Book Review : Is College Worth It?

iscollegeMy son Jordan is an inbound high school junior. Conversations as of late have dealt with the importance of grades, potential college majors, and which, if any, colleges to attend. At the beginning of his freshman year, he was required, as every high school student is, to fill out an individual graduation plan. This is an ongoing process where parents, students, and guidance counselors meet and select future high school courses based on what the student anticipates majoring on in college. There is an assumption that every student will be attending college of some sort. Whether this turns out to be true or not, it is, at present, the across-the-board expectation.
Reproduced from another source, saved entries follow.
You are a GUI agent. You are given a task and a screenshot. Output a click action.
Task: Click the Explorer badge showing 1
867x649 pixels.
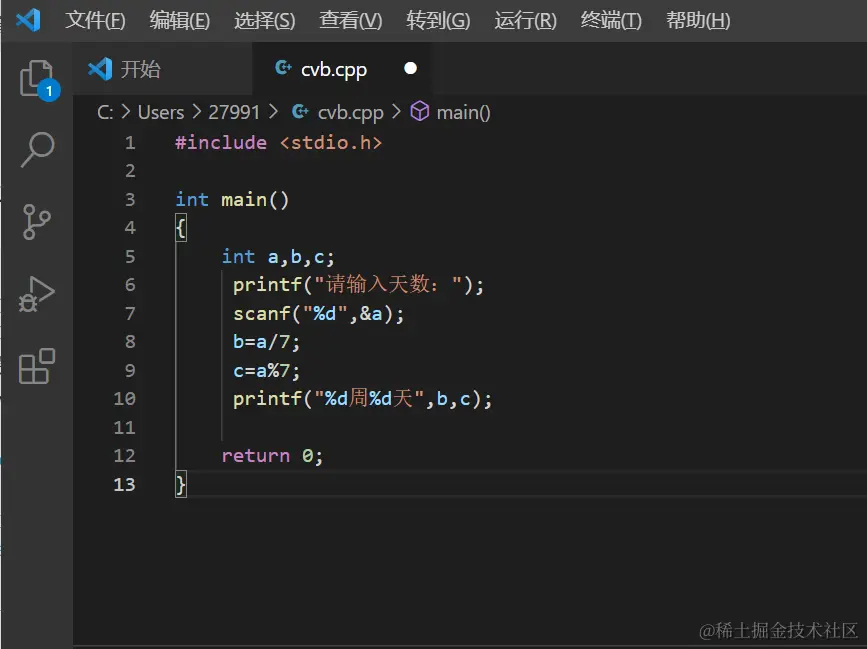(51, 91)
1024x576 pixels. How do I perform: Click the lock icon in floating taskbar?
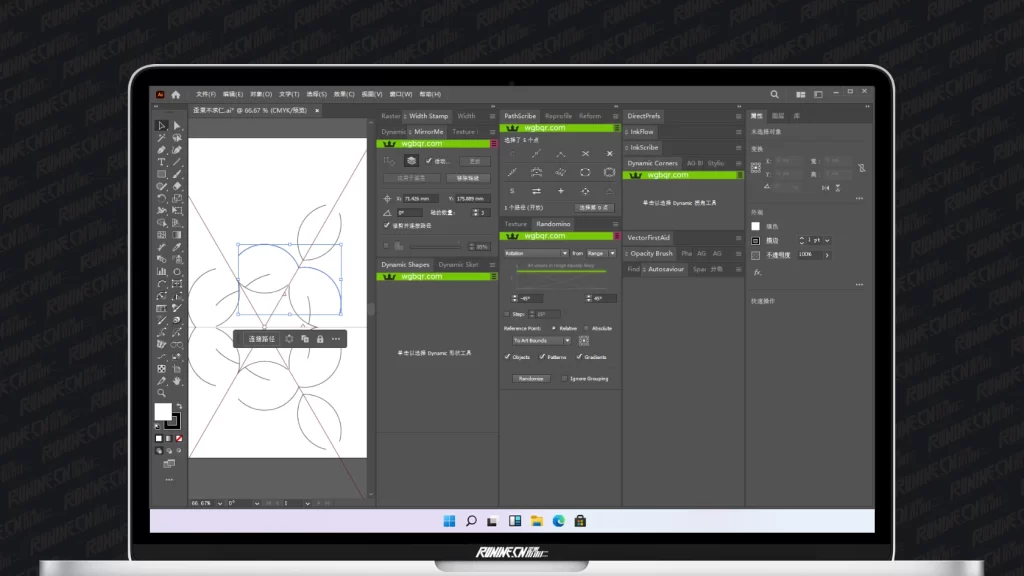coord(319,339)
In his new book “Is College Worth It?, former US Secretary of Education William Bennett shares his perspectives on higher education in America and what the future of such education may look like. The premise and purpose of this book is found in his own words. He writes, “It’s time for parents and students to look at the entire enterprise of higher education and ask how, when, where, for whom, in what studies, and at what cost is a college education appropriate? And if it is not appropriate, what are the alternatives?” Bennett deals with the expectation I shared above.
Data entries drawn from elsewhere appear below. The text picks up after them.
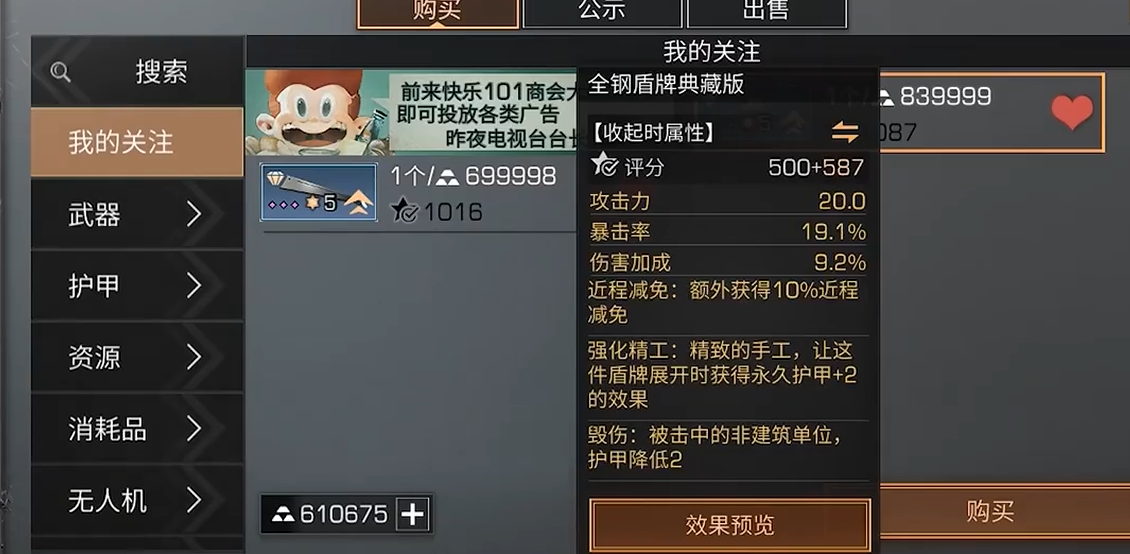Screen dimensions: 1130x554
Task: Switch to the 出售 tab
Action: pyautogui.click(x=766, y=13)
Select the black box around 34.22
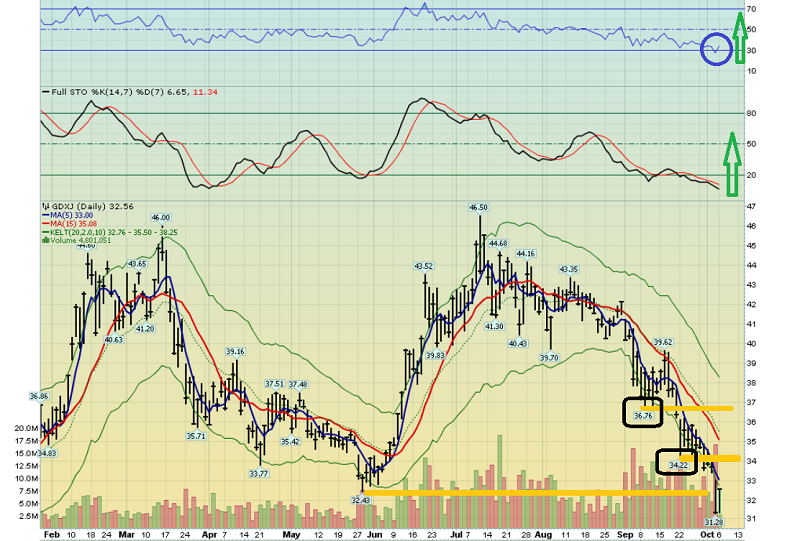Image resolution: width=800 pixels, height=541 pixels. click(678, 462)
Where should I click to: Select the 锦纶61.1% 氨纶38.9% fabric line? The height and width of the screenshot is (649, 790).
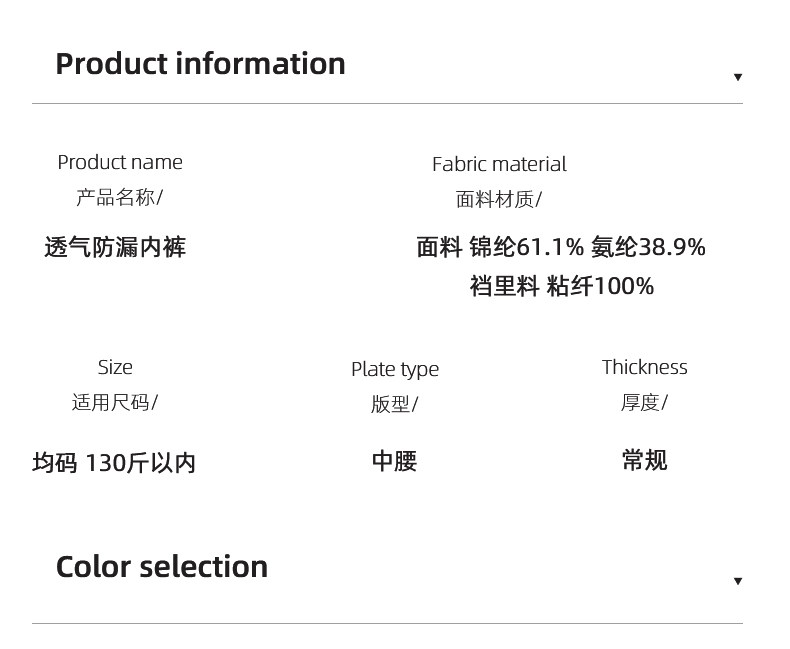click(x=561, y=247)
“Is College Worth It?” breaks down into five chapters. In Chapter One: The Borrowing Binge, Bennett examines the costs of higher education. He deals with issues such as methods of paying for college, why tuition costs continue to rise at all schools, and the danger of amassing student loan debt. In Chapter Two: Creating a Financial Monster, Bennett deals in greater detail the national student debt crisis and the policies, both government and institutional, that have contributed to the growth of this “monster”. In Chapter Three: So Is It Worth It?, Bennett dives into the tangible and intangible factors that help to determine whether a college degree is worth the time and money. Here, Bennett deals with career choices and gives several lists of schools and universities to be considered based on student priorities. In Chapter Four: The Lower Side of Higher Ed, Bennett brings to light the reality that despite the high price tag of a college education, students are exposed to professors pushing their personal political and societal agendas, classroom instruction being farmed out to adjunct professors and graduate students, and ever-lowering expectation of students. He also deals with the party atmosphere of colleges and what students are exposed to. In Chapter Five: With Eyes Wide Open, Bennett shares suggestions, recommendations, and possible solutions to problems that are plaguing the higher education system today. A few of the options include online learning, hybrid models, and non-traditional approaches to obtaining a quality education including religious and military institutions.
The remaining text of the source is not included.